Catty residents voice concerns over two-way growing pains
At Catasauqua council’s regular meeting Sept. 5, Jodi Freyman took the microphone to explain difficulties she encountered with two-way traffic on Front Street.
“I don’t know why we did it so soon,” she said.
Two-way Front Street ends at Union Street and does not connect to Race Street without first going up to Second Street.
Front Street will be open to Race Street when PennDOT completes a program that provides traffic signals at Race Street intersections with Lehigh, Front and Second streets.
The date for completing that program is unknown. Original estimates were for 2018. New estimates for a completion date range from 2020 to 2022. The project is on PennDOT’s time frame and is not based on the borough’s traffic problems.
Congestion on Race Street has existed for a long time. The proposal for traffic signals at critical intersections is the latest in a long line of proposed solutions.
Freyman said she also had problems with parking. She claims that she needs to tuck her side-view mirrors when the car is parked.
“Tractor trailers have a tough time making a right turn on Front Street,” she said. “I thought the big trucks were banned.”
Councilman Brian McKittrick clarified that big rigs are not banned.
“They will get the word out that the turn is tight,” he said. “The trucks are supposed to be making stops in Catasauqua. Let’s see if the problem works itself out. If not, we can re-look at the situation,” he said.
Borough Police Chief Douglas Kish promised the borough is reviewing the effects of the new traffic pattern on Front Street.
Kish also addressed another concern.
“You are allowed to park at the last spot on the curved white lines,” he said. “Just be clear of the yellow line on the curb.”
Some residents had assumed that they had to fit between the curb and the white line.
Front Street residents contended that some motorists are not stopping at the Union Street intersection. Kish promised to address the situation.

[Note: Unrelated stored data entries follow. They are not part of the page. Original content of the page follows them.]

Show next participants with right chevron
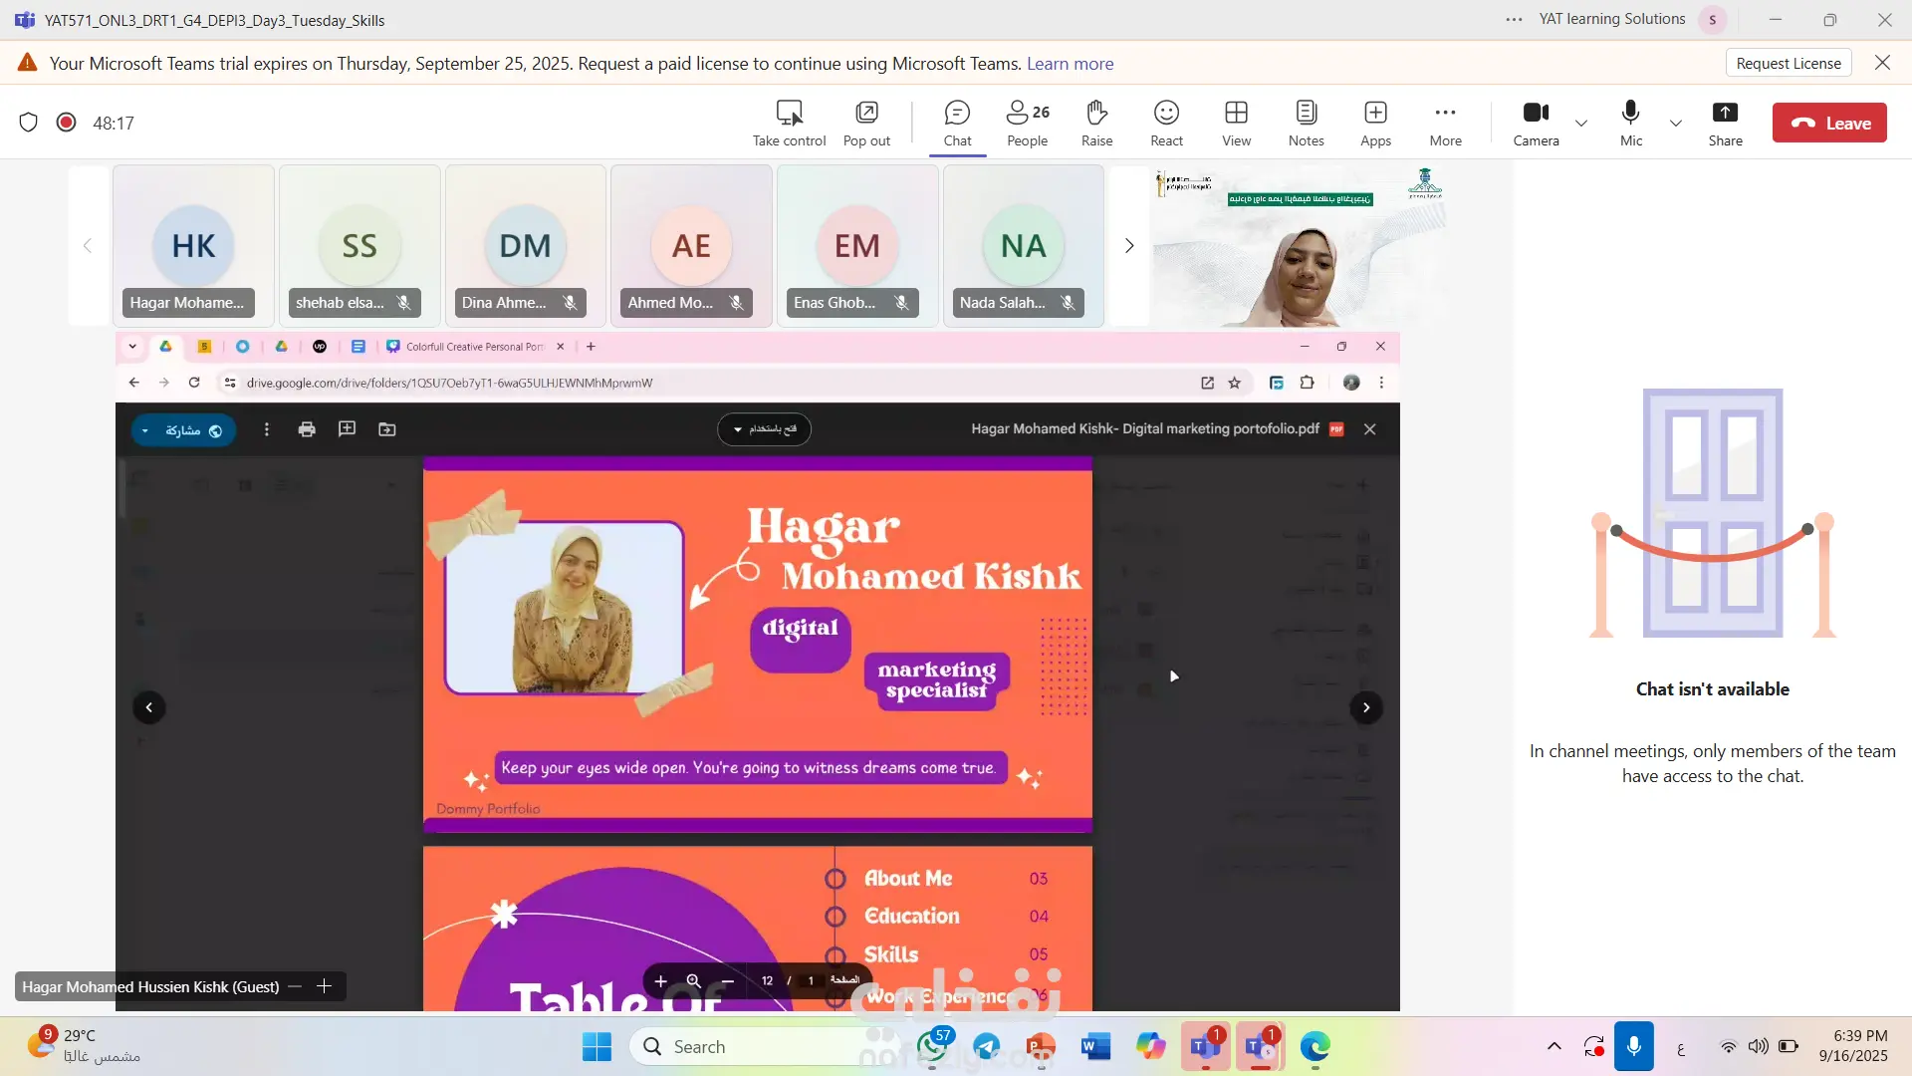Viewport: 1912px width, 1076px height. coord(1129,246)
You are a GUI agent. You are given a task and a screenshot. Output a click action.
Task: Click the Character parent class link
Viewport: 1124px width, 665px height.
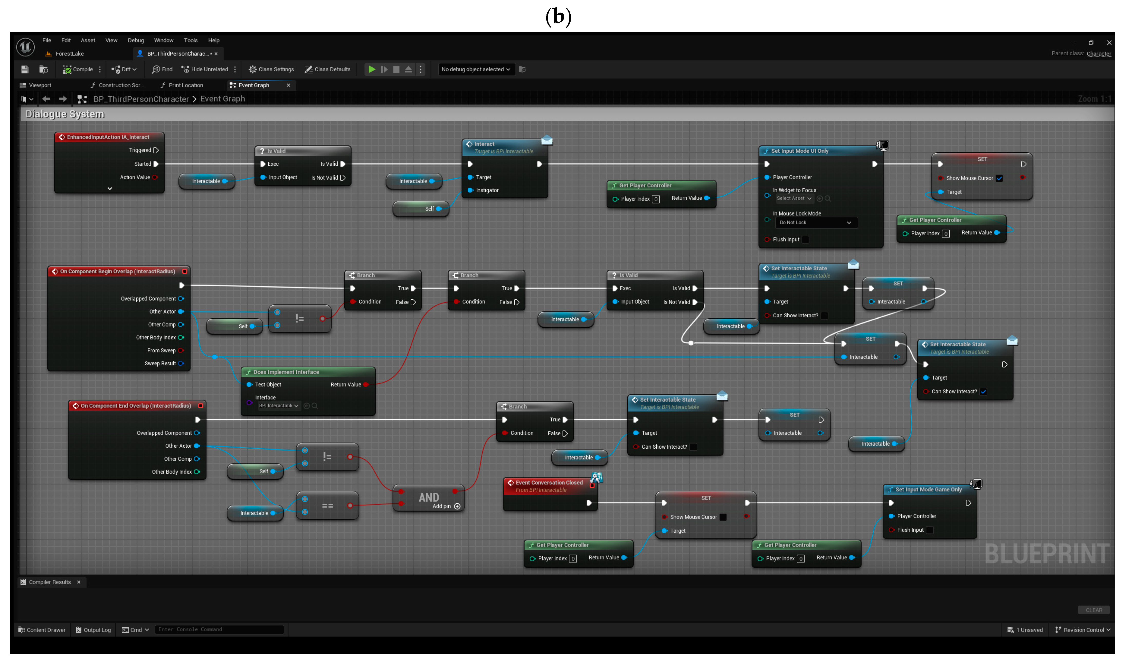click(x=1098, y=54)
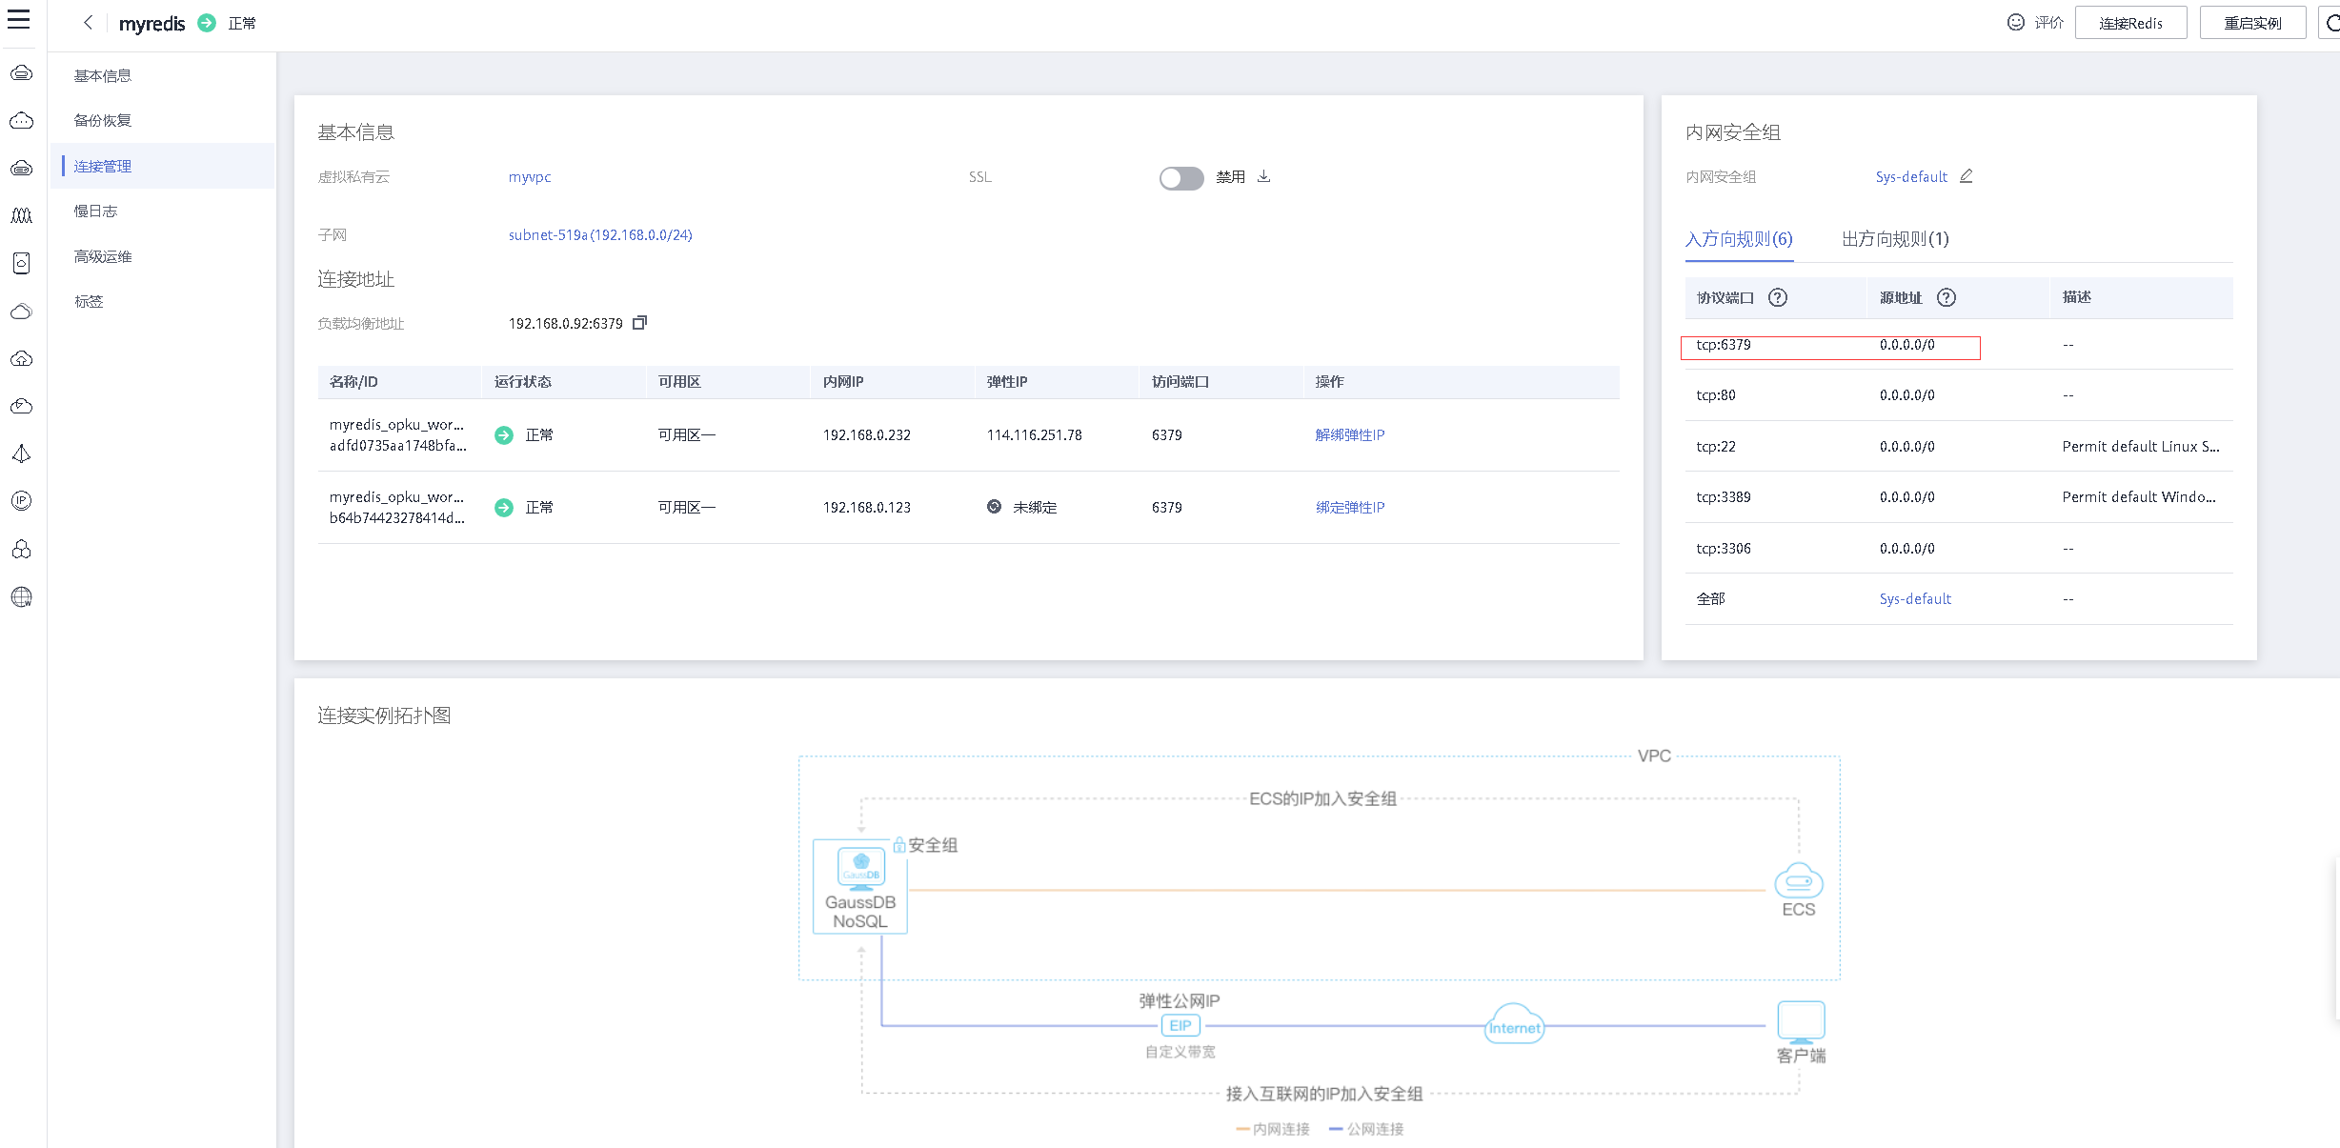Edit the Sys-default security group pencil icon
This screenshot has height=1148, width=2340.
pos(1966,176)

In other business, Councilwoman Debra Mellish, also a member of the Historic Catasauqua Preservation Association, surprised the council with a request.
At most borough events, HCPA uses its liquor license to sell wine and beer to raise funds. Council authorized HCPA to sell beverages during the Sept. 16 Grand Opening Blast, which ends 5 p.m.
Local taverns are sponsoring a pub crawl after the Blast, extending the party.
Mellish requested that HCPA be permitted to sell beer and wine on borough property until 10 p.m.
Council members were reluctant to make a decision because they were not sure of insurance restrictions and the request to sell past the Blast closing was made at the last possible time.
Although there may be some concern from local businesses that promoted the pub crawl, the last-minute request did not allow time to address the impact.
HCPA still received support from council. A minimal quorum was present, and the measure passed 3-1, with Councilman Eugene Schlegel voting no.
The Grand Opening Blast has entertainment for all ages. The dedication of the municipal building takes place 1 p.m., followed by a host of family activities.